Output every line of the listing from the line with "Task: Download the Vordruck PDF" to the line with "pyautogui.click(x=189, y=211)", both included, as a JSON list of strings with one string per line and blank lines omitted.

====================

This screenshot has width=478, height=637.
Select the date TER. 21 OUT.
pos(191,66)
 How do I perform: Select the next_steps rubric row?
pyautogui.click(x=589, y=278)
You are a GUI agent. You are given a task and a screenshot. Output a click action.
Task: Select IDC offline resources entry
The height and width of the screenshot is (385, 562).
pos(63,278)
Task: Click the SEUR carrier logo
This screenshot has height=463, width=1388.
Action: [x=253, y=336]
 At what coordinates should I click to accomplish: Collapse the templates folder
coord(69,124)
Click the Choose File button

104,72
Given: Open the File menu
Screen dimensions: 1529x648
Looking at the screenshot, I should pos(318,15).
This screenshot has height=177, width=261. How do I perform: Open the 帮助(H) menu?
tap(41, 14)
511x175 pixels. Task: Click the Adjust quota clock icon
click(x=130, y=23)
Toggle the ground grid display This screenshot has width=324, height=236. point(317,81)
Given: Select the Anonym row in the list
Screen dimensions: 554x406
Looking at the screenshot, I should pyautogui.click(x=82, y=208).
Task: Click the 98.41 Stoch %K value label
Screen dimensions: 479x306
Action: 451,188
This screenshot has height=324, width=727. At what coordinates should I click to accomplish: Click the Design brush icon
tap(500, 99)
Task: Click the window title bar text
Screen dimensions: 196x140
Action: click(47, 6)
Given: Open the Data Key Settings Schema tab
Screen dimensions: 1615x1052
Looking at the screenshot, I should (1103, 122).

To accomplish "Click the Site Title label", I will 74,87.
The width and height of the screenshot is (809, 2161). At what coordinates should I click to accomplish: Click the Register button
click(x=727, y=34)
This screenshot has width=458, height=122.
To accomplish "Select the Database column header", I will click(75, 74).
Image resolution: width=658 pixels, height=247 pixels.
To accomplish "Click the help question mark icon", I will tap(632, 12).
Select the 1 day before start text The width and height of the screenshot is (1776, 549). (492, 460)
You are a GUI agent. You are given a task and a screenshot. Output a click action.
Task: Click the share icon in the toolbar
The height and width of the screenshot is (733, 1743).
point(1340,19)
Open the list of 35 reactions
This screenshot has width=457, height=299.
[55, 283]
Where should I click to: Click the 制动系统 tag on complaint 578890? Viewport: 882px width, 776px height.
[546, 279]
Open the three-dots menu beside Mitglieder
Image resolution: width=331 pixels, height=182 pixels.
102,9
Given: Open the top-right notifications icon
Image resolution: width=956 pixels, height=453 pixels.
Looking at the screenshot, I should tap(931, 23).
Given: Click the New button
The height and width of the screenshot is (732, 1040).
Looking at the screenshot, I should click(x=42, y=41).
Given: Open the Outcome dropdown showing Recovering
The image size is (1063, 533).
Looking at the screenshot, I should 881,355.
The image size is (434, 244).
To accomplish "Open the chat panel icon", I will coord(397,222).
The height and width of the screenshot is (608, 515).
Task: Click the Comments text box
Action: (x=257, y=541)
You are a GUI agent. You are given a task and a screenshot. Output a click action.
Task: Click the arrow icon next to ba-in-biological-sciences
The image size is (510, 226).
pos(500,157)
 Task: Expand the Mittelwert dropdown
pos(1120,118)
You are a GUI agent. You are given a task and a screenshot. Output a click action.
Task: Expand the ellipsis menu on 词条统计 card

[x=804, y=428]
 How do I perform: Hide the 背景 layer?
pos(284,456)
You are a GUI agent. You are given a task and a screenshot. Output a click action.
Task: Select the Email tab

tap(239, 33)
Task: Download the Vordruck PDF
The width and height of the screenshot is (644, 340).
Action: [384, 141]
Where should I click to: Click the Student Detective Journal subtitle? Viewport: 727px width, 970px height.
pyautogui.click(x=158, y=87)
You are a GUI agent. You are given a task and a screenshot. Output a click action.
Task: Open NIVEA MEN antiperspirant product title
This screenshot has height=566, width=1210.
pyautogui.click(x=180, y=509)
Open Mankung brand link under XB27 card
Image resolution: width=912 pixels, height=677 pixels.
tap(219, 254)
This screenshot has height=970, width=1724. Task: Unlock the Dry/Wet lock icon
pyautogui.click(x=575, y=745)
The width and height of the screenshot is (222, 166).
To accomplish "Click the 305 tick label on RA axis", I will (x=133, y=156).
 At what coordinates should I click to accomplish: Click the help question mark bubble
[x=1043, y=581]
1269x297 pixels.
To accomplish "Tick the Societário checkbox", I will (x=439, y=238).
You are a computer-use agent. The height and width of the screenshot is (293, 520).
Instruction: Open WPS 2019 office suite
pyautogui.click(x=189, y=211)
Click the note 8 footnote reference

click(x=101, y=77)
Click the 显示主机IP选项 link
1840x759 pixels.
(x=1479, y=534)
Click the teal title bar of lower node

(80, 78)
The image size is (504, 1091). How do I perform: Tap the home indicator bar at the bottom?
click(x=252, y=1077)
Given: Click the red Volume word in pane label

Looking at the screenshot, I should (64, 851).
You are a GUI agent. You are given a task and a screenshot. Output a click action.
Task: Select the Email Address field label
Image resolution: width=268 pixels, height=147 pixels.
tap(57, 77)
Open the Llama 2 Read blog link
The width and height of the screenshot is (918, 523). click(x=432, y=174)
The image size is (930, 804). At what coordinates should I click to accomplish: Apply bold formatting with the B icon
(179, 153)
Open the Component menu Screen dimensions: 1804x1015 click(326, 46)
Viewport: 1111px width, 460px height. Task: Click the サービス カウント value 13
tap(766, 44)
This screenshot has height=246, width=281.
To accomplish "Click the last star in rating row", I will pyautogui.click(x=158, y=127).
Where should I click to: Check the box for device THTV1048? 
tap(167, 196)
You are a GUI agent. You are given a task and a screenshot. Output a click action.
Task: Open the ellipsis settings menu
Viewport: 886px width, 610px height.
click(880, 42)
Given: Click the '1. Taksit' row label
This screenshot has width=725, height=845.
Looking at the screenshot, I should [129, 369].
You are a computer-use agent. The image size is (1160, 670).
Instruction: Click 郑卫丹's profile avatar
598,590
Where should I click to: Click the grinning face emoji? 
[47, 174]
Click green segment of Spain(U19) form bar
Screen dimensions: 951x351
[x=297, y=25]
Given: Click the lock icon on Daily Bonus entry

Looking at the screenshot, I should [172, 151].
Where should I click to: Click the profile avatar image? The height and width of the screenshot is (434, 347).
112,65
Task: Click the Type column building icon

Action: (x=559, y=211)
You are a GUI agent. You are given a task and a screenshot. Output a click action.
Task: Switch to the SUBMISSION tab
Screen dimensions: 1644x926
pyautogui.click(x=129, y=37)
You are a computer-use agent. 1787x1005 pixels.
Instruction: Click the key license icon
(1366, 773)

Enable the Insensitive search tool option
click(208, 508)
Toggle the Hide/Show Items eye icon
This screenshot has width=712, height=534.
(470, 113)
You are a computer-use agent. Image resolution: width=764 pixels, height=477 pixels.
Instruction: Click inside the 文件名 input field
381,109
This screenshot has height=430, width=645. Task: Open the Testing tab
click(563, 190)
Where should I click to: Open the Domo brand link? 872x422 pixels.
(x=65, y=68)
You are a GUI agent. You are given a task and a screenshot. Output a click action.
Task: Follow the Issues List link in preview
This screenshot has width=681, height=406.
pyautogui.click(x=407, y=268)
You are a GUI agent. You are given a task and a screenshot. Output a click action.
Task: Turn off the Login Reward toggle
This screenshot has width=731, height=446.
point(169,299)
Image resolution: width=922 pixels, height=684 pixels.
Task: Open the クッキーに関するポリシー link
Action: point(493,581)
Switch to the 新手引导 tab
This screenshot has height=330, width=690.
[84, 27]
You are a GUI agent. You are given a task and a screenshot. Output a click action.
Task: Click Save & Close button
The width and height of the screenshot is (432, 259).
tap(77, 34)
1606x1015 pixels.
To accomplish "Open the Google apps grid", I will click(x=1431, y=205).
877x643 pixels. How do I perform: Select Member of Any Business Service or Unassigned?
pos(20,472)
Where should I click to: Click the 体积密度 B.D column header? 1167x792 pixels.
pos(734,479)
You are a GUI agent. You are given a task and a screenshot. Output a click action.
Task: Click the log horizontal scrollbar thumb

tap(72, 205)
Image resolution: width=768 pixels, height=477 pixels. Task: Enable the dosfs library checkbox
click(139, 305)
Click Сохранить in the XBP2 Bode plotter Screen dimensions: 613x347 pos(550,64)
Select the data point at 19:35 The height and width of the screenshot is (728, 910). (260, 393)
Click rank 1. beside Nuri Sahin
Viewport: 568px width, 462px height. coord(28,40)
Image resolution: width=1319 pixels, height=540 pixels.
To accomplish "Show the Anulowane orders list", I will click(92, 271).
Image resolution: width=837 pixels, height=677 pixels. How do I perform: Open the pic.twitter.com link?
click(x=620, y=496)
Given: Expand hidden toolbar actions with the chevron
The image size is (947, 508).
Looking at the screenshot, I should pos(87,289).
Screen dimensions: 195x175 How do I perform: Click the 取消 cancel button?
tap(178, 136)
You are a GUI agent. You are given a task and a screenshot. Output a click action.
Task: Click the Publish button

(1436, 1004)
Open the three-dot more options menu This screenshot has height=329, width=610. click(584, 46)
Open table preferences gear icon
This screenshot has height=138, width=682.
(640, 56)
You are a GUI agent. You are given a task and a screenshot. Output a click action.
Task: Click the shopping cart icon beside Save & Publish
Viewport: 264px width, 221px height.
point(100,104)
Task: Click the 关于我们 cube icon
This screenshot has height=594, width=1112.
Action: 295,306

====================

# TASK RESULT:
[
  "Task: Download the Vordruck PDF",
  "The width and height of the screenshot is (644, 340).",
  "Action: [384, 141]",
  "Where should I click to: Click the Student Detective Journal subtitle? Viewport: 727px width, 970px height.",
  "pyautogui.click(x=158, y=87)",
  "You are a GUI agent. You are given a task and a screenshot. Output a click action.",
  "Task: Open NIVEA MEN antiperspirant product title",
  "This screenshot has height=566, width=1210.",
  "pyautogui.click(x=180, y=509)",
  "Open Mankung brand link under XB27 card",
  "Image resolution: width=912 pixels, height=677 pixels.",
  "tap(219, 254)",
  "This screenshot has height=970, width=1724. Task: Unlock the Dry/Wet lock icon",
  "pyautogui.click(x=575, y=745)",
  "The width and height of the screenshot is (222, 166).",
  "To accomplish \"Click the 305 tick label on RA axis\", I will (x=133, y=156).",
  " At what coordinates should I click to accomplish: Click the help question mark bubble",
  "[x=1043, y=581]",
  "1269x297 pixels.",
  "To accomplish \"Tick the Societário checkbox\", I will (x=439, y=238).",
  "You are a computer-use agent. The height and width of the screenshot is (293, 520).",
  "Instruction: Open WPS 2019 office suite",
  "pyautogui.click(x=189, y=211)"
]